# [Exercise goal]
Please repeat, word for word, the rows from the line containing "This screenshot has height=1359, width=2576." through the end of the rows, leaving the pictures out of your answer.

(Saved entries)
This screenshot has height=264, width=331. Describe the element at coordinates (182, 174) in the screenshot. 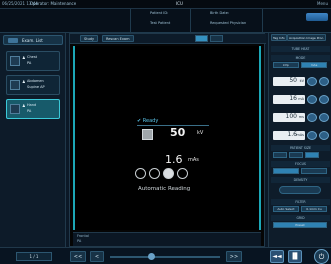

I see `mode-person-icon` at that location.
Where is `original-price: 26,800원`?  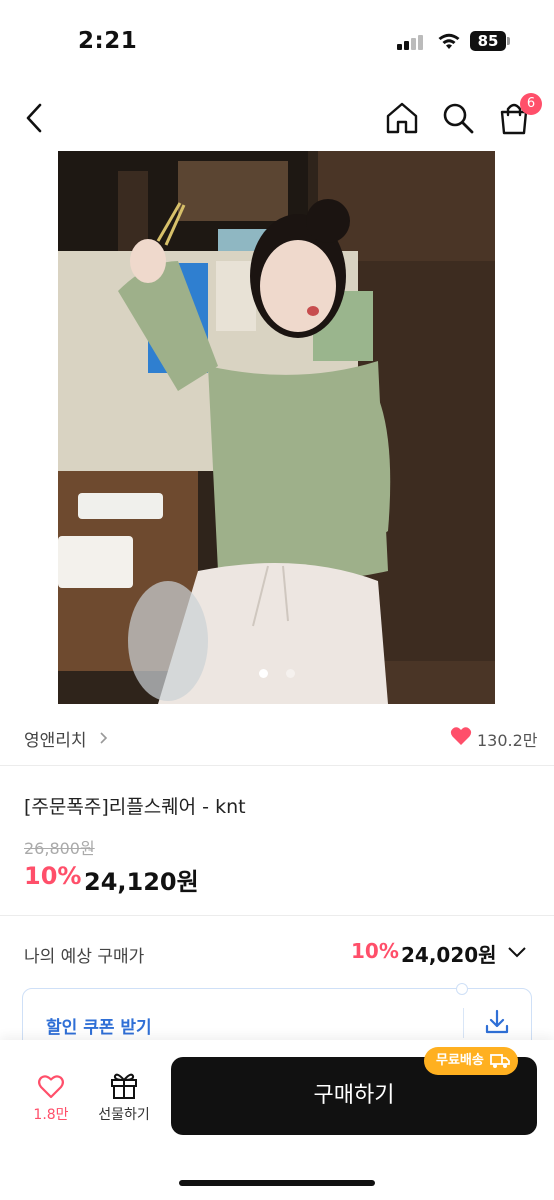 original-price: 26,800원 is located at coordinates (60, 848).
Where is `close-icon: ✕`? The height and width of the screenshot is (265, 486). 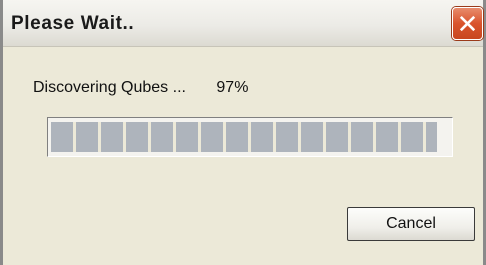 close-icon: ✕ is located at coordinates (468, 24).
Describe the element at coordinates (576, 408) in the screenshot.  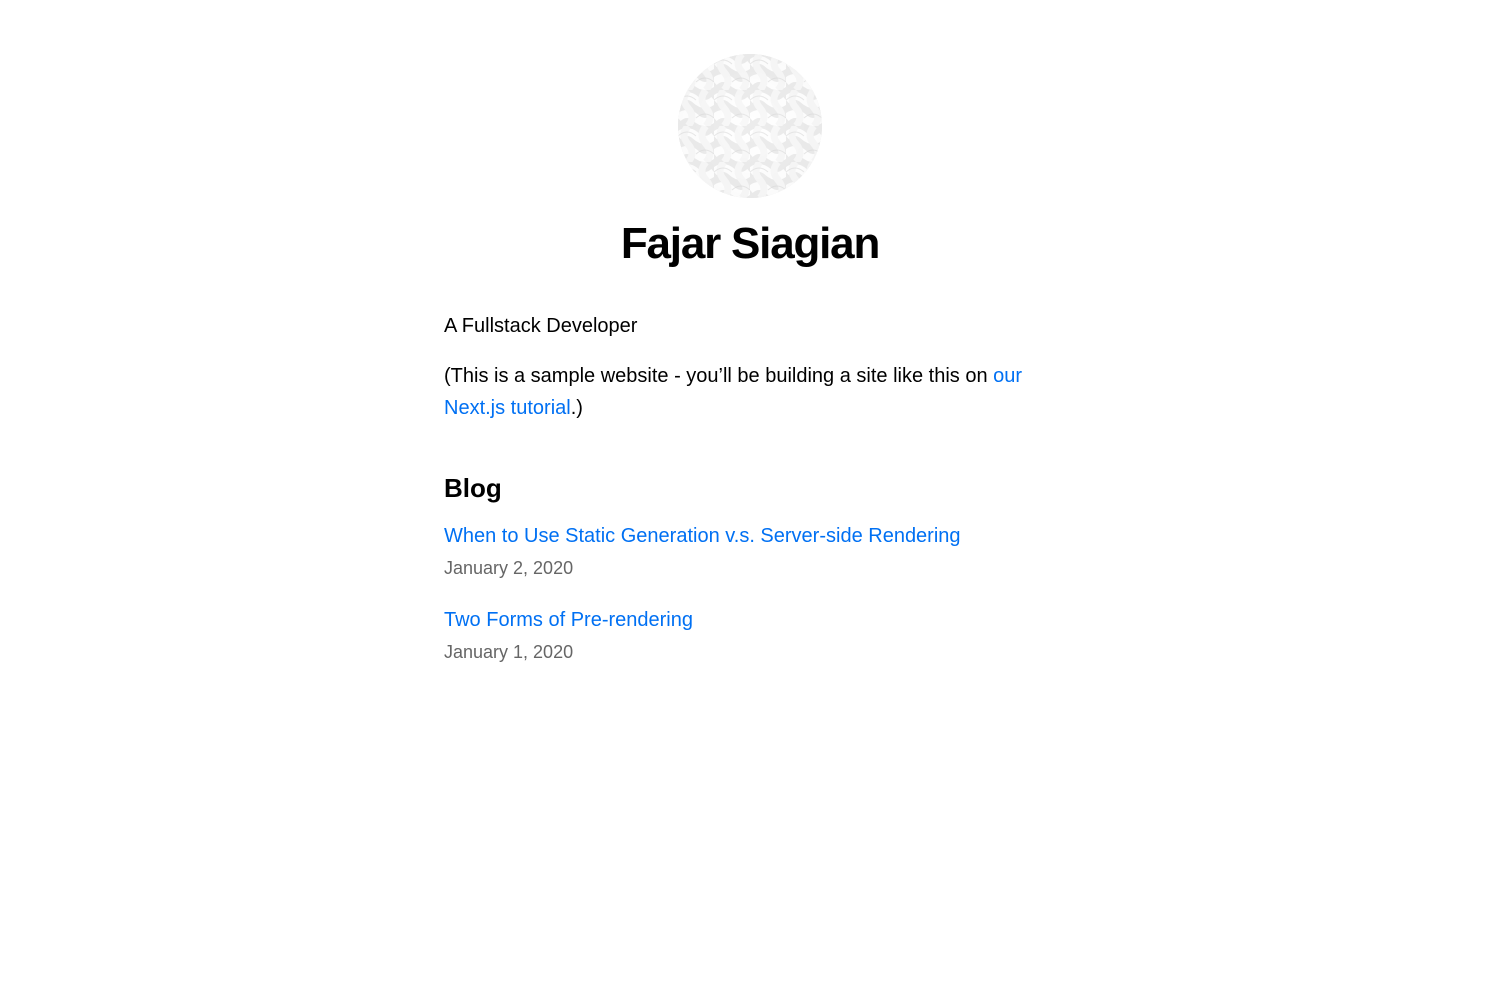
I see `note-suffix: .)` at that location.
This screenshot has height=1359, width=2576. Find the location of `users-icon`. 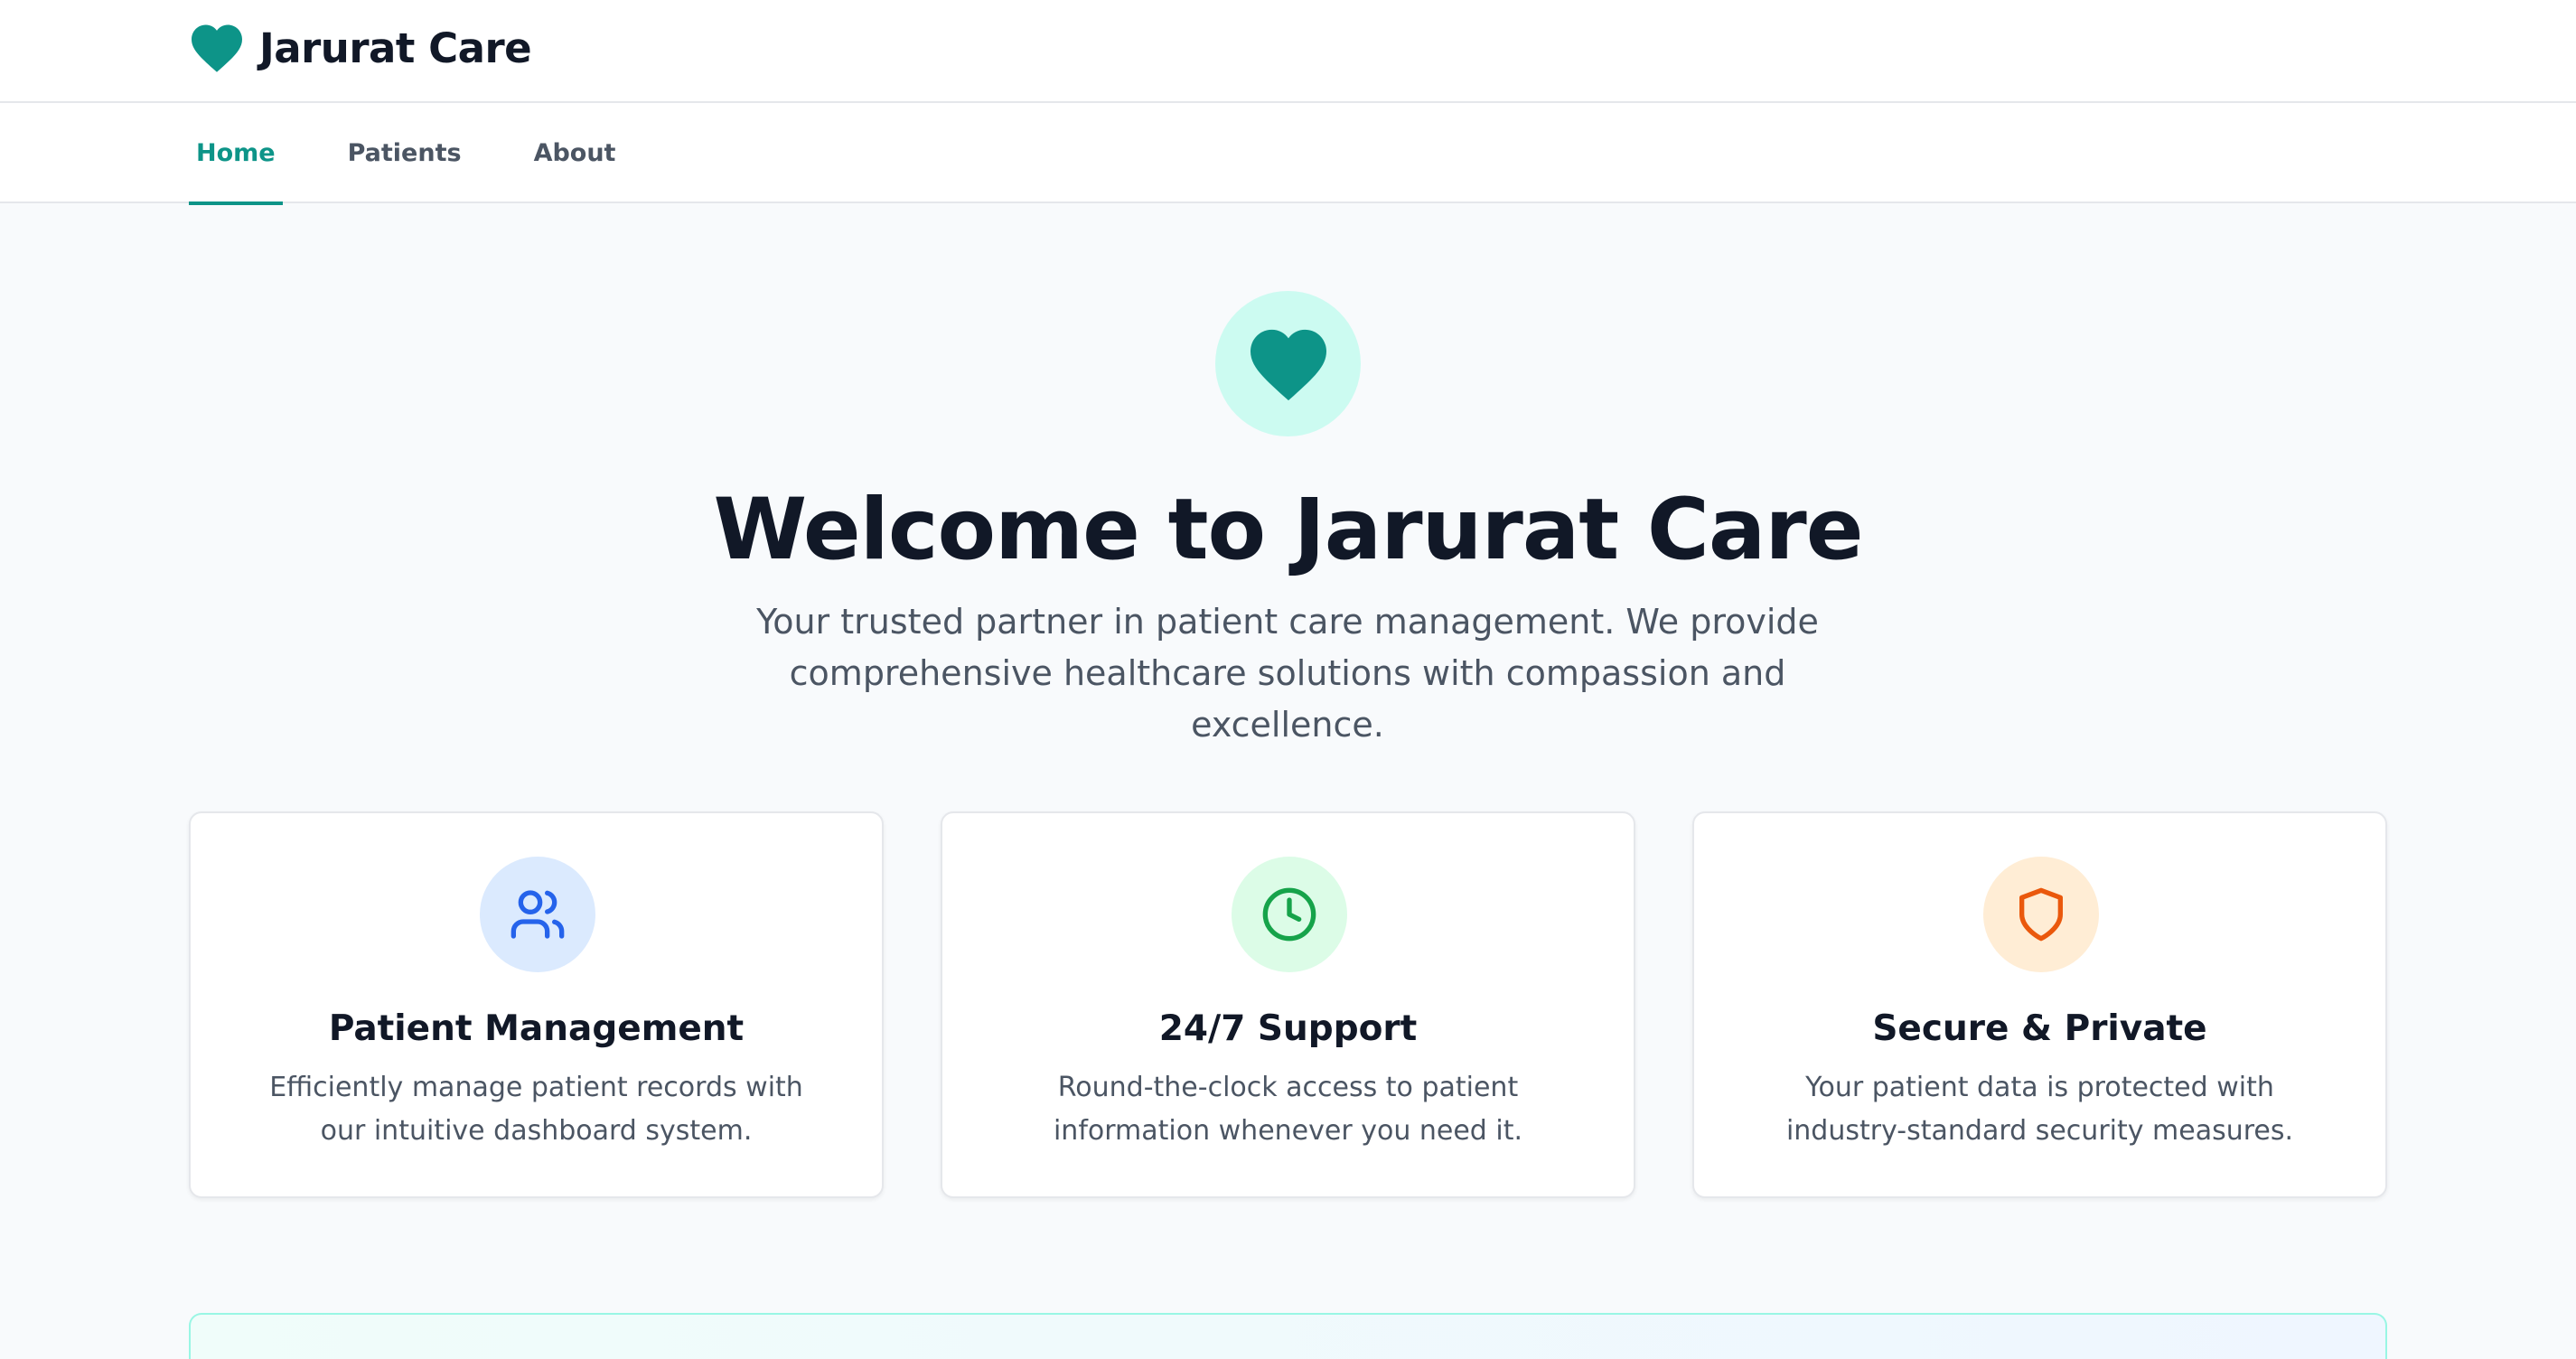

users-icon is located at coordinates (538, 915).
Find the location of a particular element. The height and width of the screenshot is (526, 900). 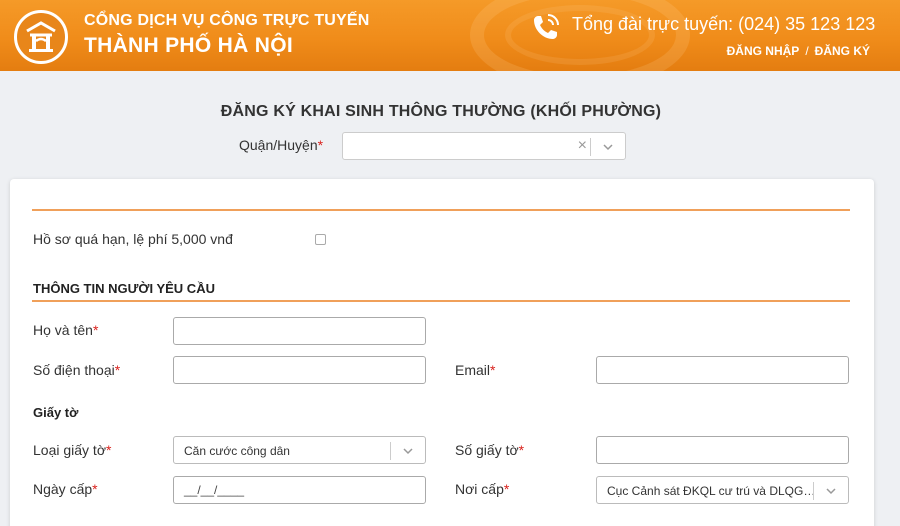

# [Response to this exercise]
This screenshot has height=1359, width=2576. Find the location of `users-icon`. 

users-icon is located at coordinates (538, 915).
Find the location of a particular element. The height and width of the screenshot is (526, 900). 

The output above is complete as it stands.